Читаем Политика аффекта. Музей как пространство публичной истории полностью

Весной 2017 года в рамках полевого этапа исследования движения неформальной музеефикации позднего советского времени я отправился в Музей индустриальной культуры, который, судя по интернет-отзывам посетителей, производит сильное впечатление своей коллекцией советских материальных артефактов. У музея есть собственная предыстория, связанная с коллекцией ретроавтомобилей и подвижнической деятельностью его основателя и бессменного руководителя Льва Железнякова:

История музея началась в 1994 году — в Кузьминках появился Музей экипажей и автомобилей, созданный по инициативе издания «АвтоРевю». Экспозиция сначала размещалась на Конном дворе усадьбы, а потом переместилась в эти ангары. Когда-то здесь была овощная база, затем фабрика по переработке вторсырья. Когда организации, неуместные в парковой зоне, освободили территорию, было подписано распоряжение Правительства Москвы о выделении этого участка под строительство нового музея газеты «АвтоРевю». Были сделаны проект и макет, получена разрешительная документация, но главный редактор по каким-то причинам отказался от реализации проекта. В 2009 году авторевюшники отсюда уехали, а я уволился из газеты, чтобы сохранить это интересное место для наших постоянных посетителей. И мы основали Музей индустриальной культуры557.
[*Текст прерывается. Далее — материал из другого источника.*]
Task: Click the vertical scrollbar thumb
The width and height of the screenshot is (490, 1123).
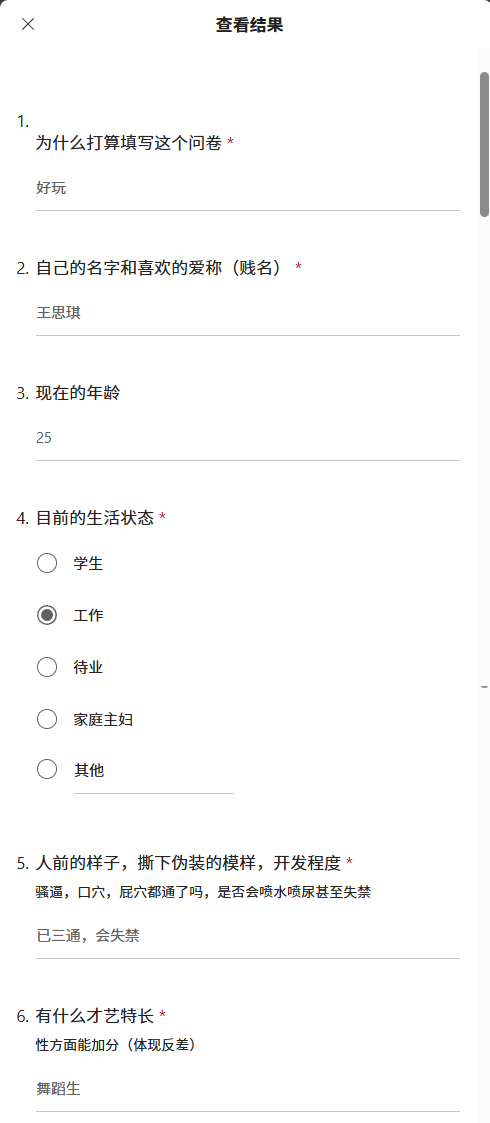Action: (x=484, y=143)
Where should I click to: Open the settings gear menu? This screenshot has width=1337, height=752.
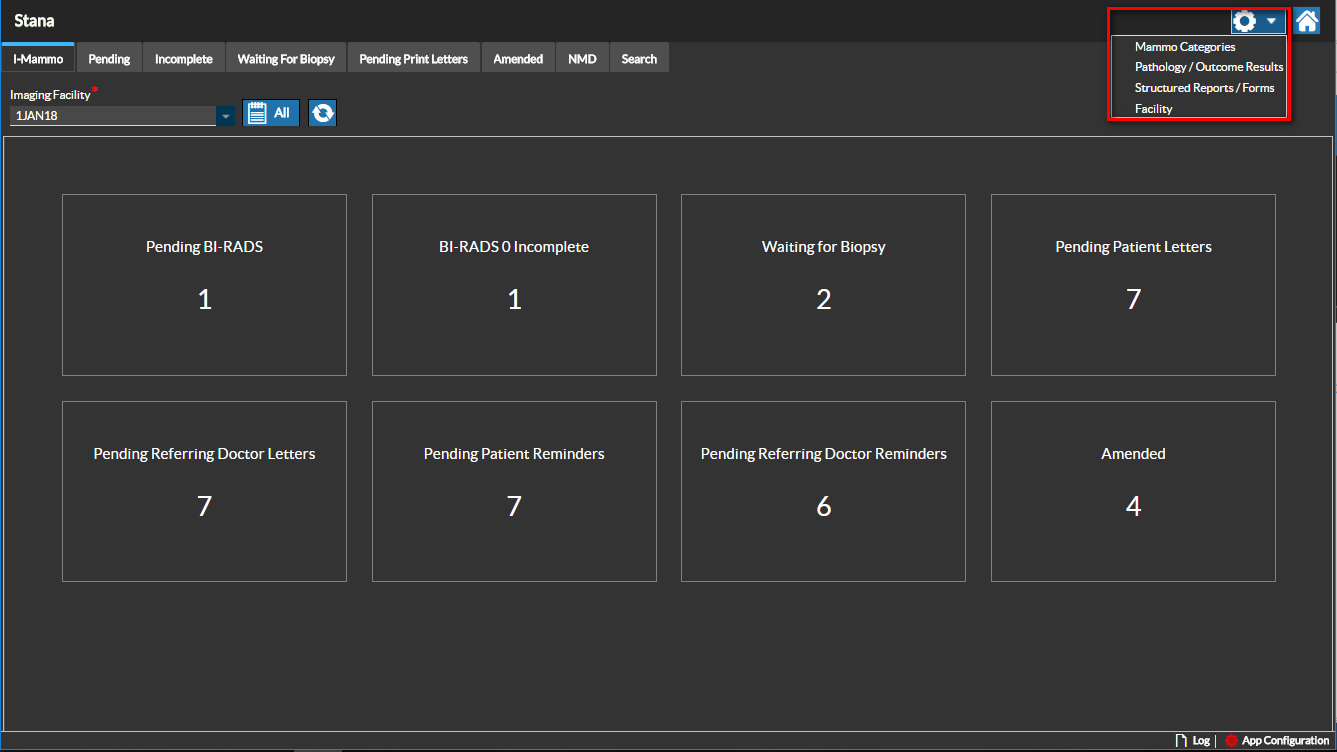(1257, 21)
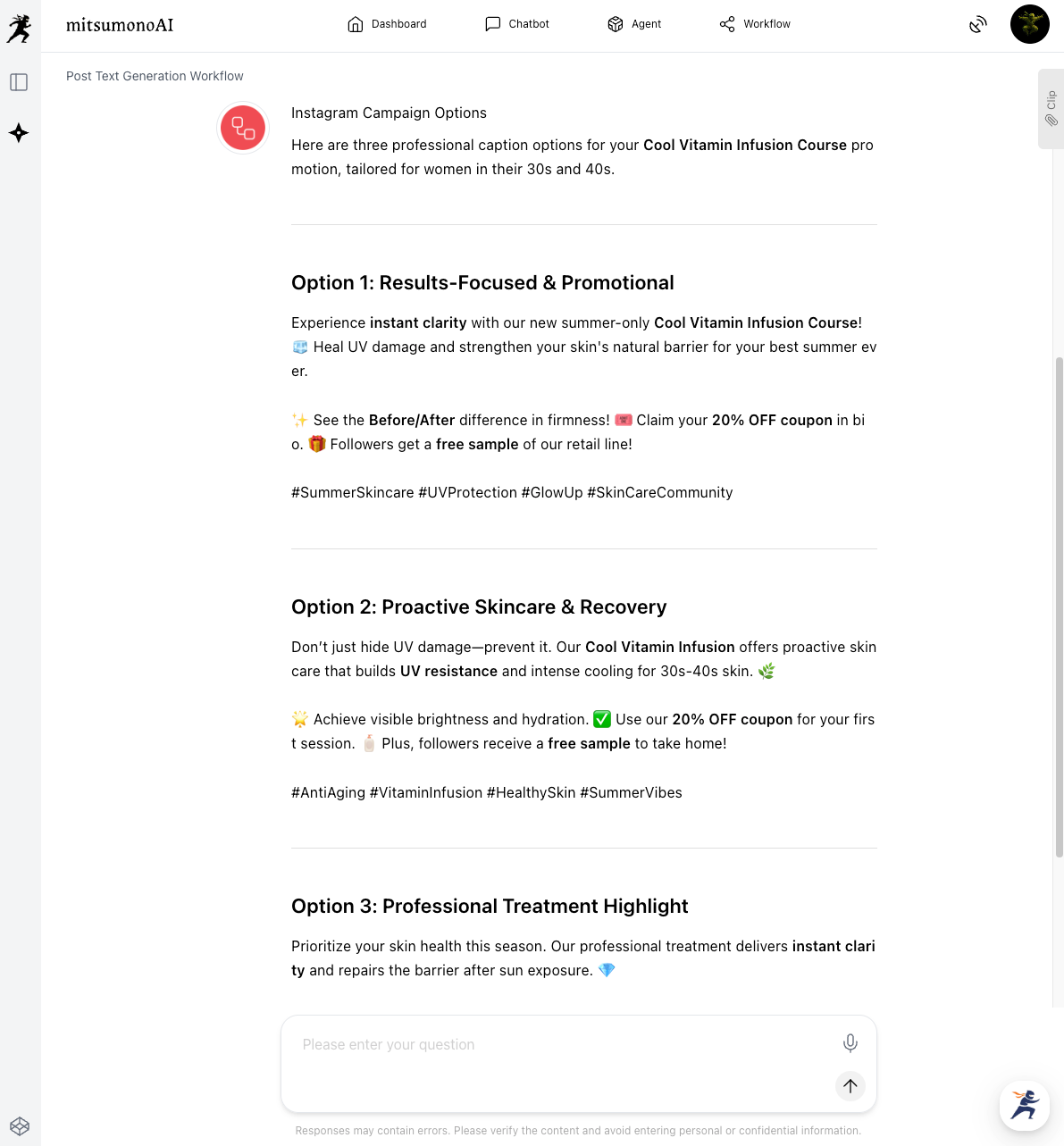The width and height of the screenshot is (1064, 1146).
Task: Type in the question input field
Action: (563, 1045)
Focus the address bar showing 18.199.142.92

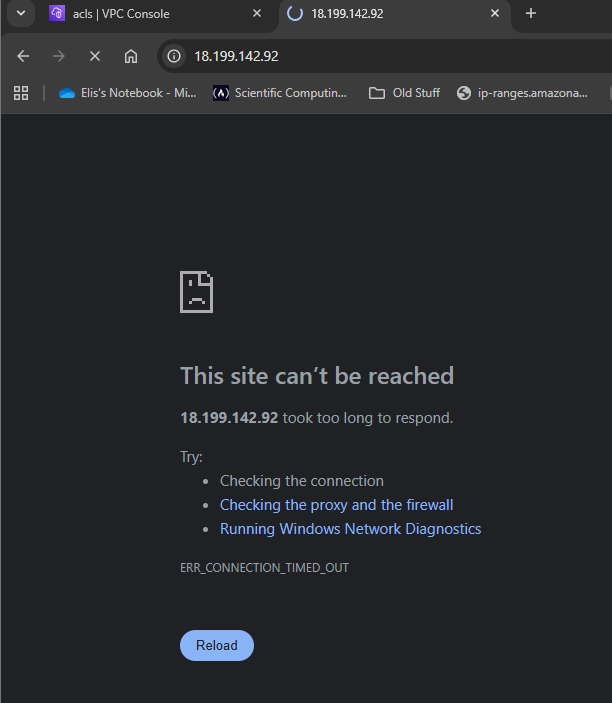(380, 56)
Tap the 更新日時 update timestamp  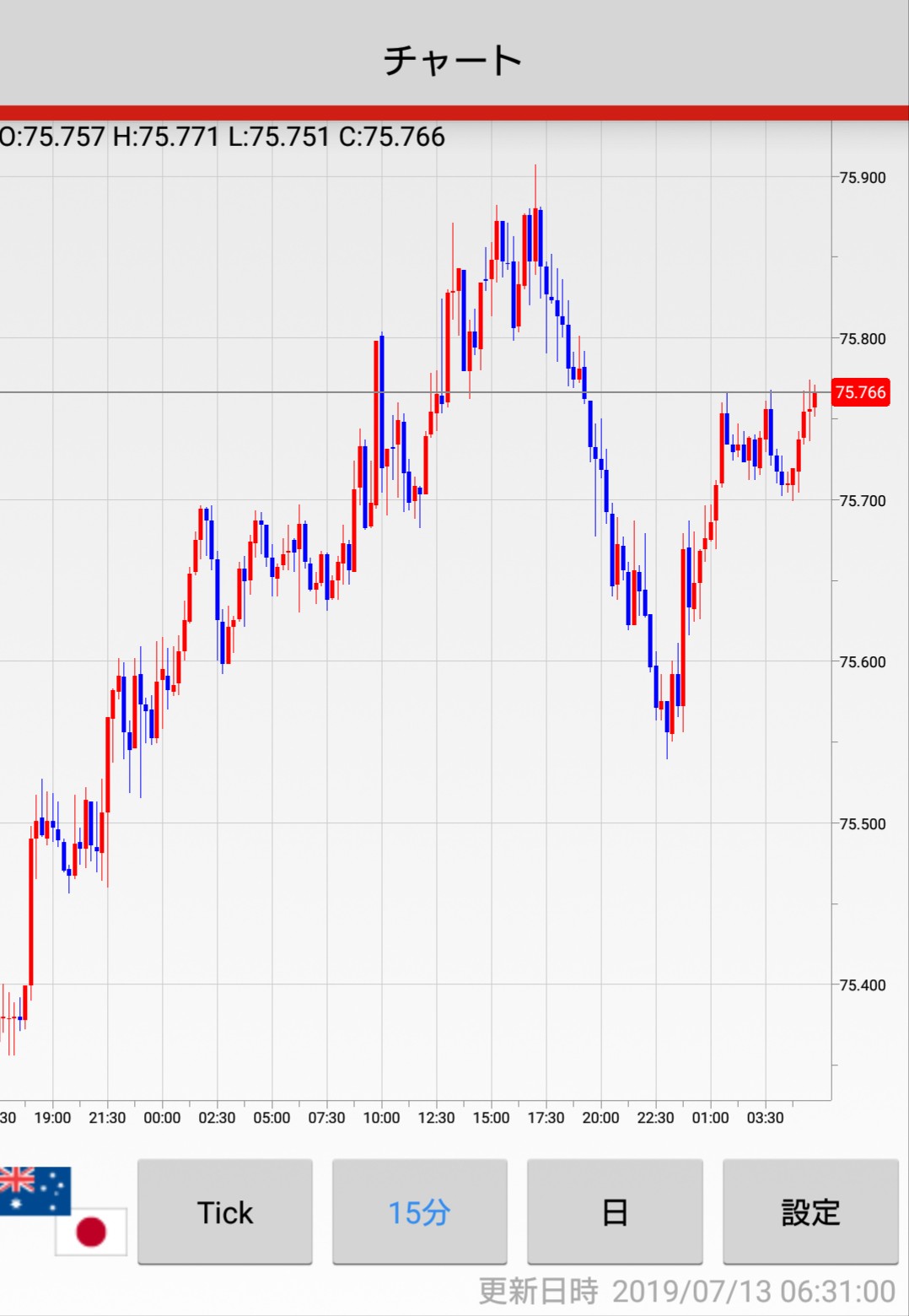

Люблино — далеко не самый престижный район столицы: он скорее ассоциируется с экологическими проблемами из‐за расположенного неподалеку нефтеперерабатывающего завода и плохой транспортной доступностью, а не с музеями и культурным досугом. Чтобы попасть в Музей индустриальной культуры, нужно выйти на станции метро «Люблино» и пройти по улице мимо домов типовой застройки 1960–1980‐х годов с редкими вкраплениями нового коммерческого жилья, а потом по окраине парка Кузьминки — большой рекреационной зоны, позволяющей примириться с жизнью в этом районе. За калиткой территории музея — небольшая площадка, заставленная различным хламом: тронутая ржавчиной корма автобуса ЛАЗ, какие-то фигуры, похожие на декорации старого парка детских аттракционов, угадываемые очертания телефонных будок (забытого уже элемента городского пейзажа) и что-то еще, что напоминает о времени 1970–1980‐х, — кажется, перевернутая моторная лодка, бывшая предметом мечтаний для мужского населения городов и сел, стоящих у крупных рек и озер. Между этими объектами протоптана тропинка в снегу, ведущая к серой ребристой стене большого металлического ангара, который и является музеем.

Вокруг никого. Я пришел в музей в будний мартовский день, когда посетители еще отсутствовали. Не было видно и сотрудников музея. Я двинулся дальше по тропинке и справа заметил поставленный на высокие опоры кунг от советского вахтового автомобиля: такие будки еще кое-где используют в качестве сторожек на автостоянках и в гаражных кооперативах. Чтобы попасть внутрь, нужно было подняться по самодельной лестнице. Дверь кунга была приоткрыта, и я окликнул директора музея Льва Железнякова, с которым мы созванивались накануне. В глубине послышались приглушенный шорох и шаги, и на импровизированном балкончике у входа показался полный седой человек с боцманскими усами, одетый в старый турецкий свитер «с альпинистом», какие носили в начале 1990‐х, и столь же старые неопределенного цвета армейские брюки. Мы поздоровались, я рассказал о цели визита, и Лев Наумович позвал свою коллегу Ольгу, которая и стала моим проводником в музее.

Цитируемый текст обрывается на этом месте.